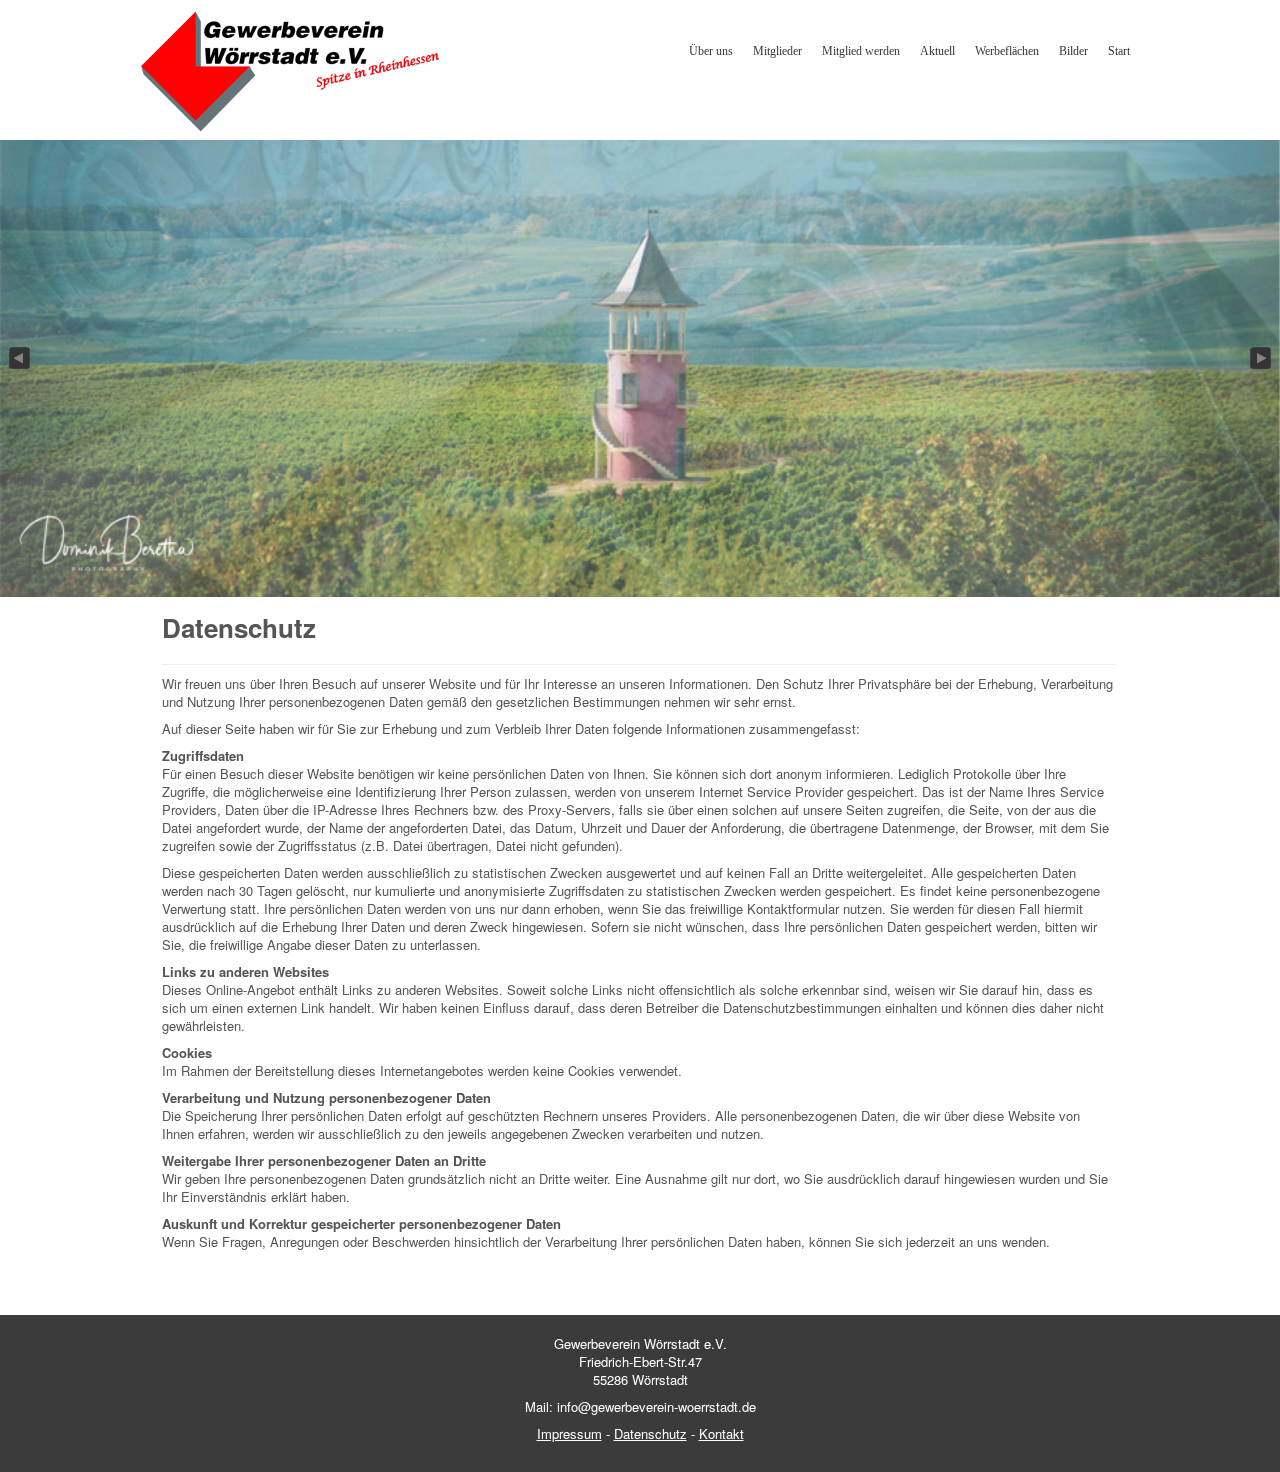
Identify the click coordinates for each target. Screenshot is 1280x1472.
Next (1262, 359)
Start (1119, 51)
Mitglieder (777, 51)
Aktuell (937, 51)
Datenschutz (650, 1433)
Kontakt (721, 1433)
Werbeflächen (1007, 51)
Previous (18, 359)
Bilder (1073, 51)
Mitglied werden (861, 51)
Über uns (711, 51)
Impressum (569, 1433)
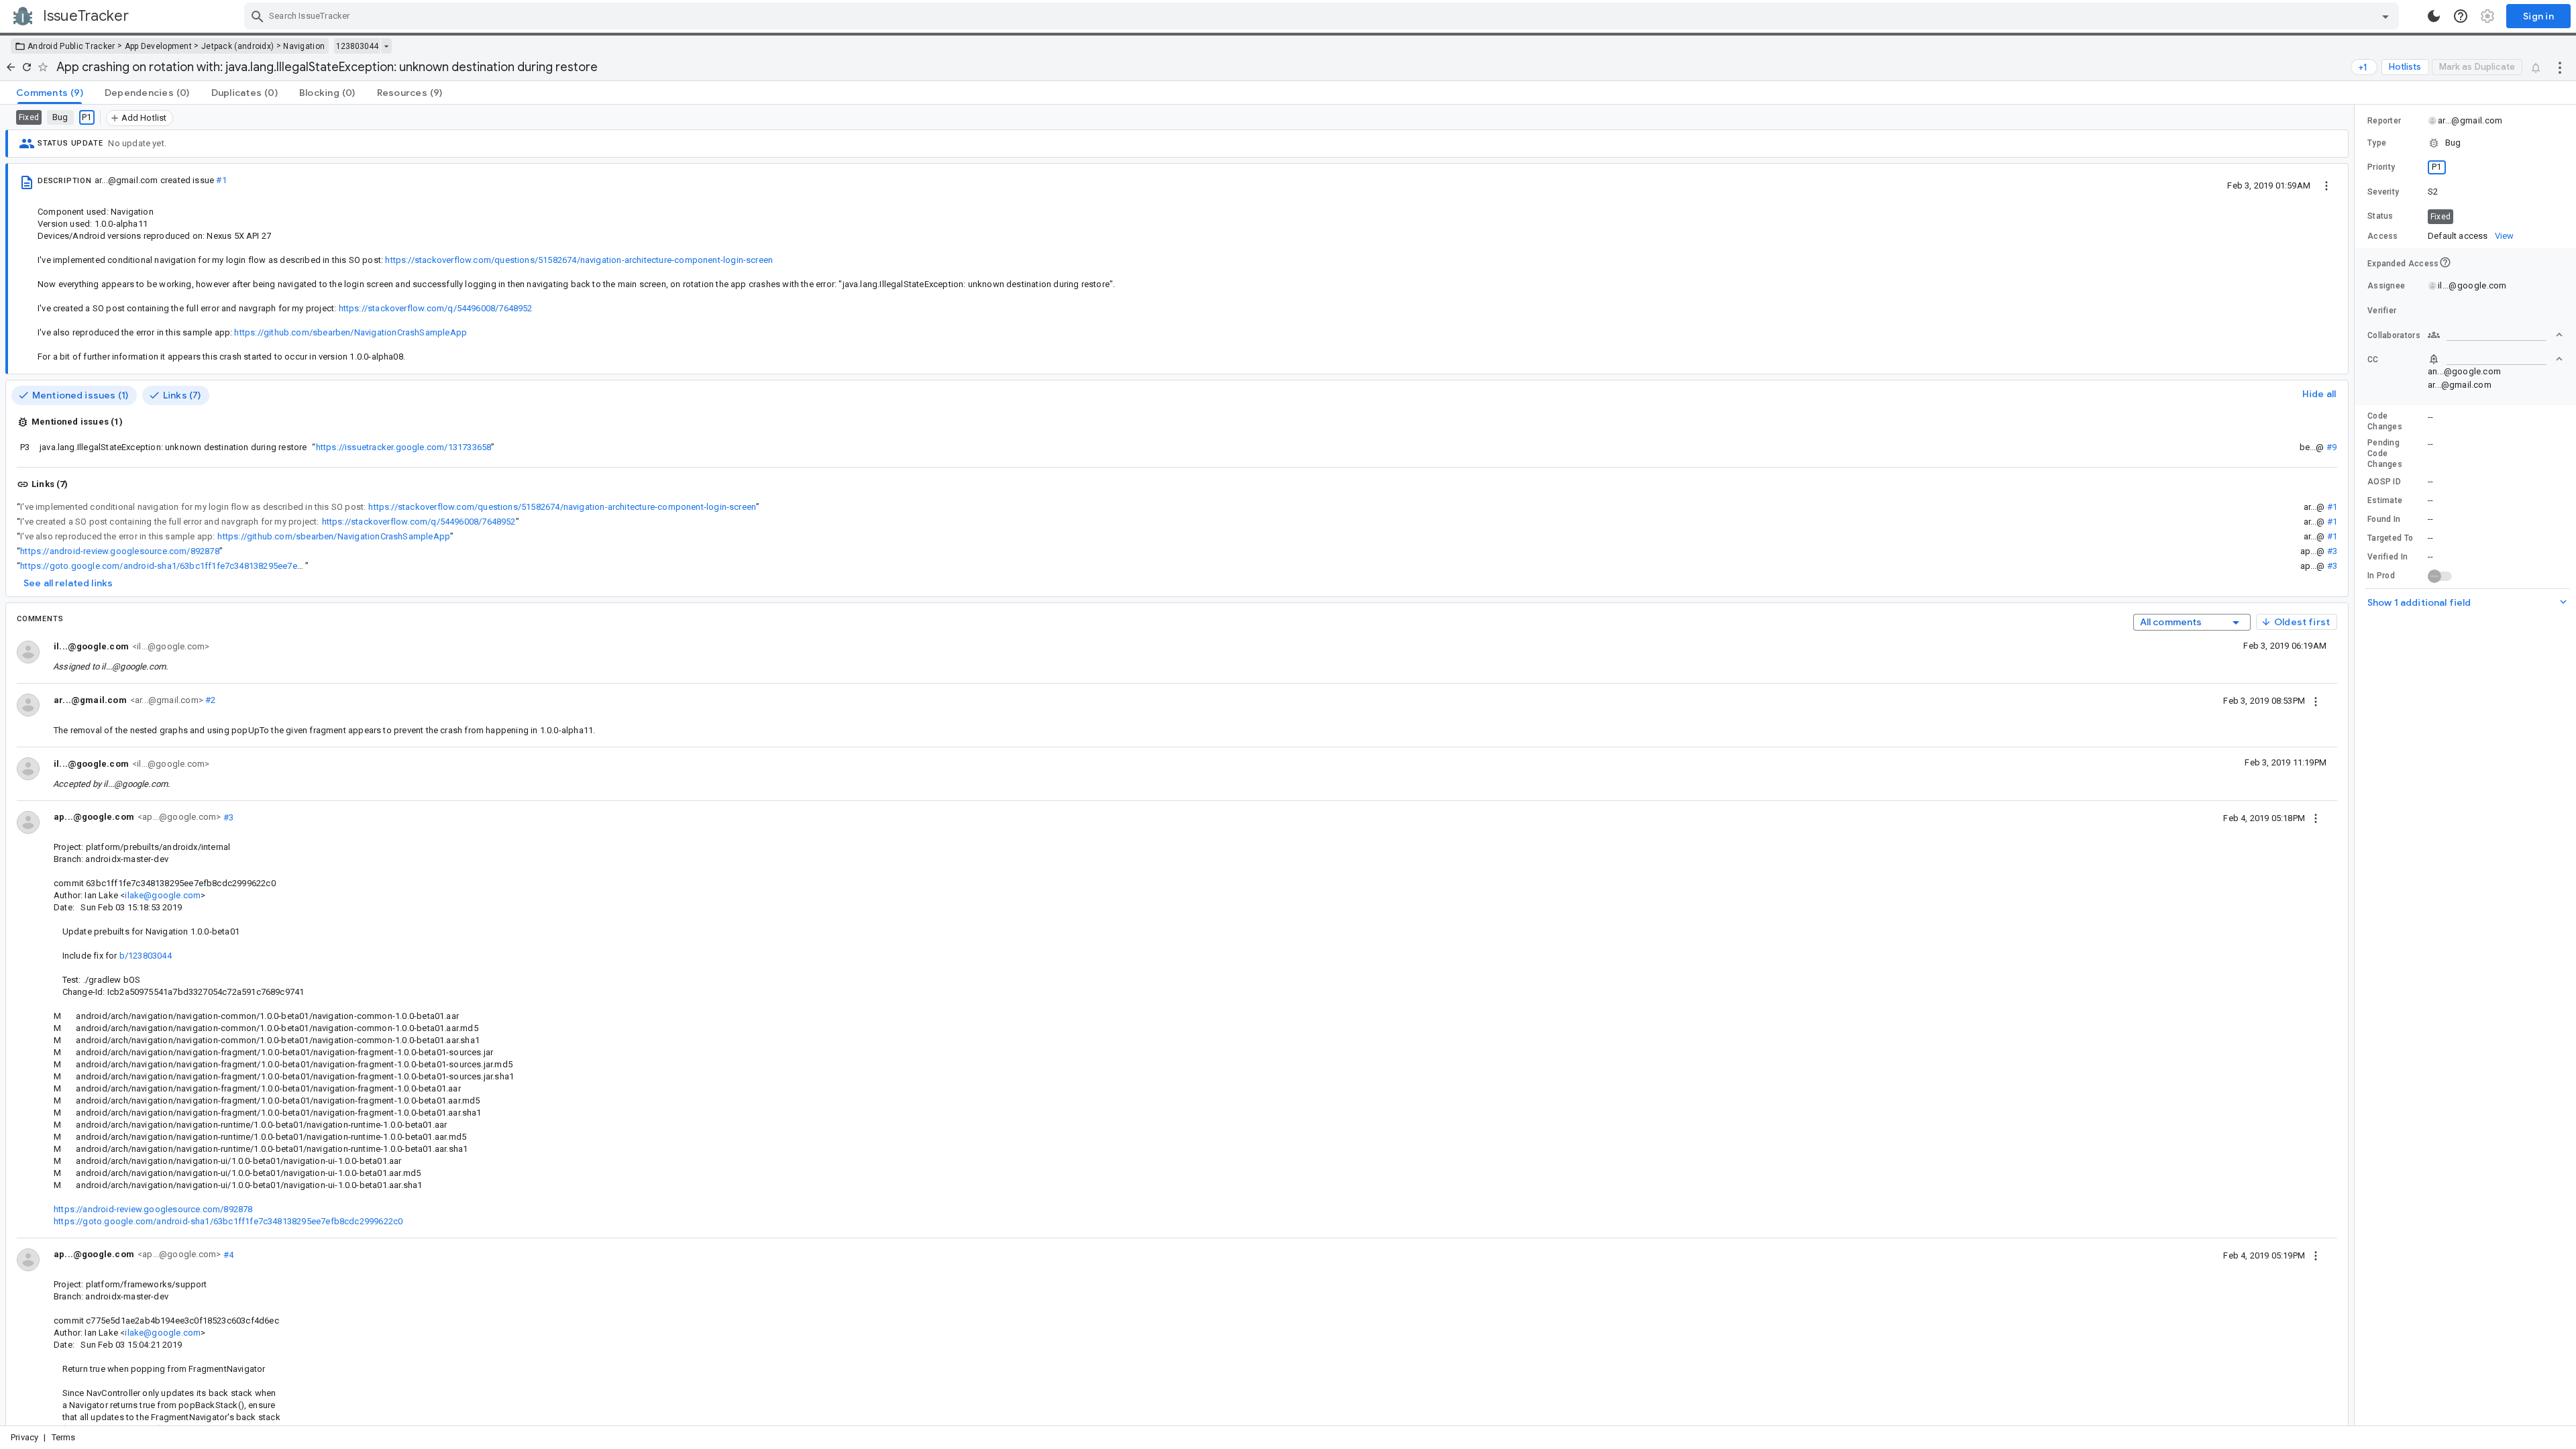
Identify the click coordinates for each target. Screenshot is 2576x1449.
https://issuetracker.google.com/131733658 (404, 447)
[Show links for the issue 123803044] (386, 46)
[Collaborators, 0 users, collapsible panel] (2495, 335)
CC (2373, 359)
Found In (2383, 519)
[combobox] (1323, 16)
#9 (2331, 447)
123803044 (357, 46)
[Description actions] (2326, 185)
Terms (64, 1437)
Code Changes (2384, 421)
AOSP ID (2384, 481)
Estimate (2384, 500)
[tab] (49, 92)
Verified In (2387, 556)
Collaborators (2393, 335)
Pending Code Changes (2384, 453)
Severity (2383, 192)
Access (2382, 236)
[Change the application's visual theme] (2433, 16)
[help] (2460, 16)
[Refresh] (27, 67)
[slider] (2356, 765)
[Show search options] (2385, 16)
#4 (227, 1254)
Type (2376, 143)
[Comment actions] (2315, 700)
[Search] (258, 16)
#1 (221, 180)
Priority (2381, 167)
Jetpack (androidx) (237, 46)
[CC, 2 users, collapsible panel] (2495, 359)
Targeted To (2390, 538)
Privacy (24, 1437)
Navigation (304, 46)
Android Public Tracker (71, 46)
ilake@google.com (163, 895)
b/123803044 (145, 956)
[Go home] (11, 67)
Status (2380, 216)
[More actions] (2560, 67)
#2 (209, 700)
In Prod (2381, 575)
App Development (159, 46)
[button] (2465, 143)
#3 (2332, 551)
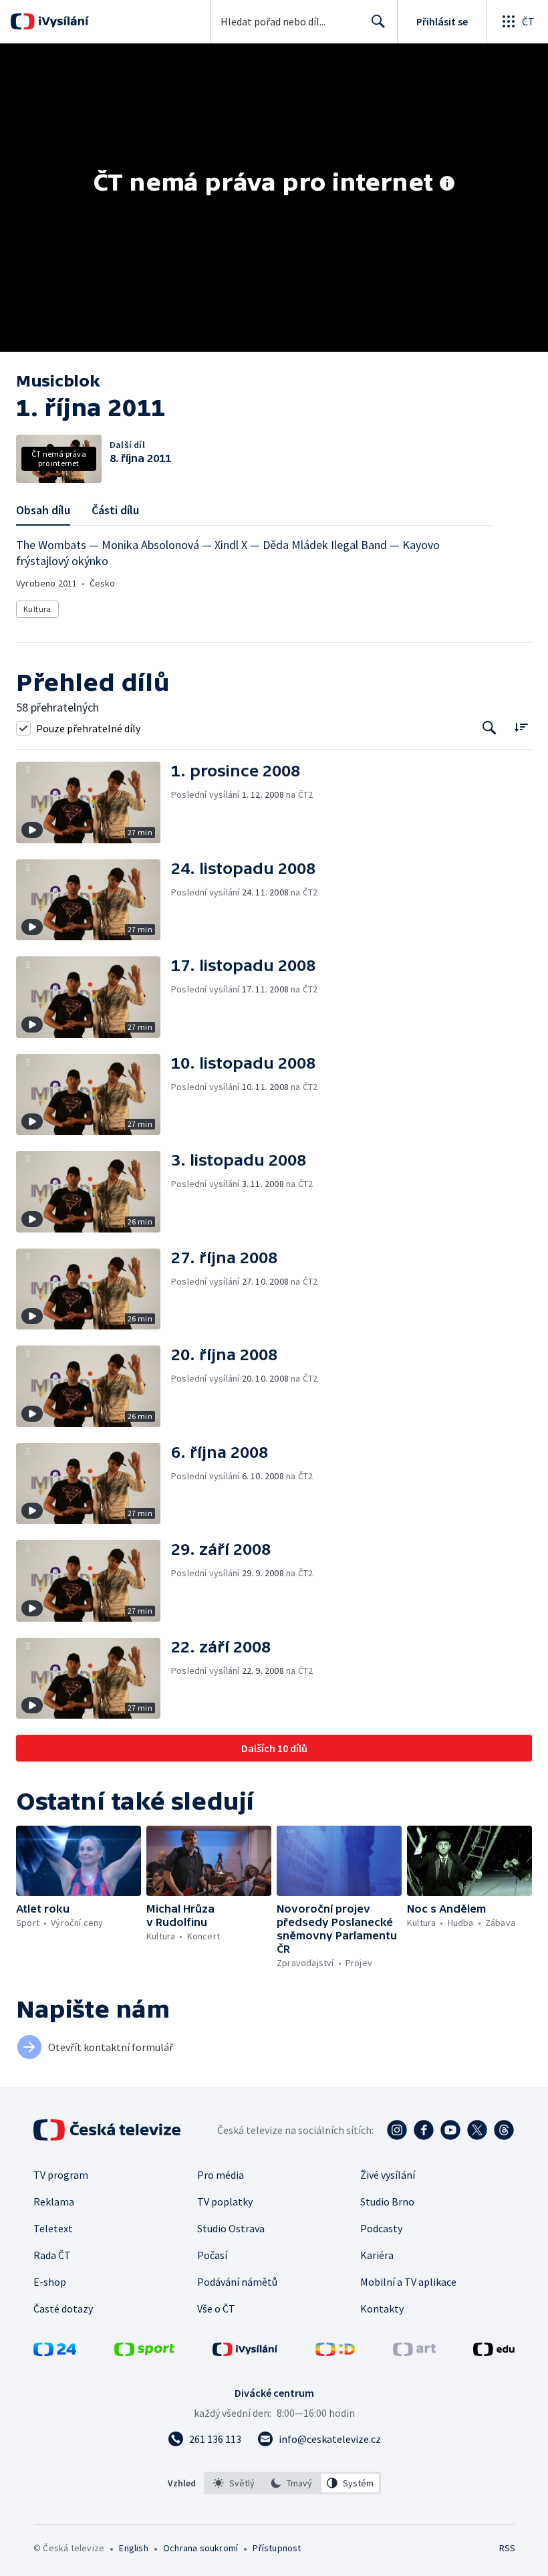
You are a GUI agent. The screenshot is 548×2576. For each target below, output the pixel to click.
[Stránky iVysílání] (245, 2352)
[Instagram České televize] (397, 2130)
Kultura (37, 609)
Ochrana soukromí (200, 2548)
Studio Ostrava (231, 2228)
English (133, 2548)
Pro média (220, 2174)
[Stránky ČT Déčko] (335, 2352)
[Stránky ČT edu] (494, 2352)
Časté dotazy (63, 2308)
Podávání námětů (237, 2281)
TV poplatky (225, 2201)
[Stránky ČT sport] (144, 2352)
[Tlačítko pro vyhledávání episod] (489, 728)
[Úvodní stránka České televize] (108, 2130)
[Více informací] (447, 184)
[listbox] (292, 2483)
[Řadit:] (521, 727)
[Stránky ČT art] (414, 2352)
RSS (507, 2548)
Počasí (212, 2255)
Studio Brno (387, 2201)
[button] (93, 802)
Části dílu (115, 510)
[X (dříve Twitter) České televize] (477, 2130)
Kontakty (382, 2308)
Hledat (378, 21)
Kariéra (377, 2255)
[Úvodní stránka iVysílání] (62, 21)
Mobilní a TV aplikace (408, 2281)
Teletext (53, 2228)
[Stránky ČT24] (54, 2352)
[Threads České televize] (504, 2130)
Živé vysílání (387, 2174)
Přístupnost (277, 2548)
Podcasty (381, 2228)
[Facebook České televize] (423, 2130)
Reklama (53, 2201)
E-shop (49, 2281)
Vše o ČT (216, 2308)
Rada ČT (52, 2255)
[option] (234, 2483)
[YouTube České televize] (450, 2130)
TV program (60, 2174)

=== Exercise details ===
Repeat each line of the records exactly, dropping the pictures.

=== Expected output ===
Identify the click coordinates for each target. Screenshot is 1280x1472.
Next (1262, 359)
Start (1119, 51)
Mitglieder (777, 51)
Aktuell (937, 51)
Datenschutz (650, 1433)
Kontakt (721, 1433)
Werbeflächen (1007, 51)
Previous (18, 359)
Bilder (1073, 51)
Mitglied werden (861, 51)
Über uns (711, 51)
Impressum (569, 1433)
Identify the click coordinates for each target. Screenshot is 2576x1449.
https://issuetracker.google.com/131733658 (404, 447)
[Show links for the issue 123803044] (386, 46)
[Collaborators, 0 users, collapsible panel] (2495, 335)
CC (2373, 359)
Found In (2383, 519)
[combobox] (1323, 16)
#9 (2331, 447)
123803044 (357, 46)
[Description actions] (2326, 185)
Terms (64, 1437)
Code Changes (2384, 421)
AOSP ID (2384, 481)
Estimate (2384, 500)
[tab] (49, 92)
Verified In (2387, 556)
Collaborators (2393, 335)
Pending Code Changes (2384, 453)
Severity (2383, 192)
Access (2382, 236)
[Change the application's visual theme] (2433, 16)
[help] (2460, 16)
[Refresh] (27, 67)
[slider] (2356, 765)
[Show search options] (2385, 16)
#4 (227, 1254)
Type (2376, 143)
[Comment actions] (2315, 700)
[Search] (258, 16)
#1 (221, 180)
Priority (2381, 167)
Jetpack (androidx) (237, 46)
[CC, 2 users, collapsible panel] (2495, 359)
Targeted To (2390, 538)
Privacy (24, 1437)
Navigation (304, 46)
Android Public Tracker (71, 46)
ilake@google.com (163, 895)
b/123803044 (145, 956)
[Go home] (11, 67)
Status (2380, 216)
[More actions] (2560, 67)
#2 (209, 700)
In Prod (2381, 575)
App Development (159, 46)
[button] (2465, 143)
#3 (2332, 551)
You are a GUI agent. The screenshot is 548×2576. For each target below, output the pixel to click.
[Stránky iVysílání] (245, 2352)
[Instagram České televize] (397, 2130)
Kultura (37, 609)
Ochrana soukromí (200, 2548)
Studio Ostrava (231, 2228)
English (133, 2548)
Pro média (220, 2174)
[Stránky ČT Déčko] (335, 2352)
[Stránky ČT edu] (494, 2352)
Časté dotazy (63, 2308)
Podávání námětů (237, 2281)
TV poplatky (225, 2201)
[Stránky ČT sport] (144, 2352)
[Tlačítko pro vyhledávání episod] (489, 728)
[Úvodní stránka České televize] (108, 2130)
[Více informací] (447, 184)
[listbox] (292, 2483)
[Řadit:] (521, 727)
[Stránky ČT art] (414, 2352)
RSS (507, 2548)
Počasí (212, 2255)
Studio Brno (387, 2201)
[button] (93, 802)
Části dílu (115, 510)
[X (dříve Twitter) České televize] (477, 2130)
Kontakty (382, 2308)
Hledat (378, 21)
Kariéra (377, 2255)
[Úvodní stránka iVysílání] (62, 21)
Mobilní a TV aplikace (408, 2281)
Teletext (53, 2228)
[Stránky ČT24] (54, 2352)
[Threads České televize] (504, 2130)
Živé vysílání (387, 2174)
Přístupnost (277, 2548)
Podcasty (381, 2228)
[Facebook České televize] (423, 2130)
Reklama (53, 2201)
E-shop (49, 2281)
Vše o ČT (216, 2308)
Rada ČT (52, 2255)
[option] (234, 2483)
[YouTube České televize] (450, 2130)
TV program (60, 2174)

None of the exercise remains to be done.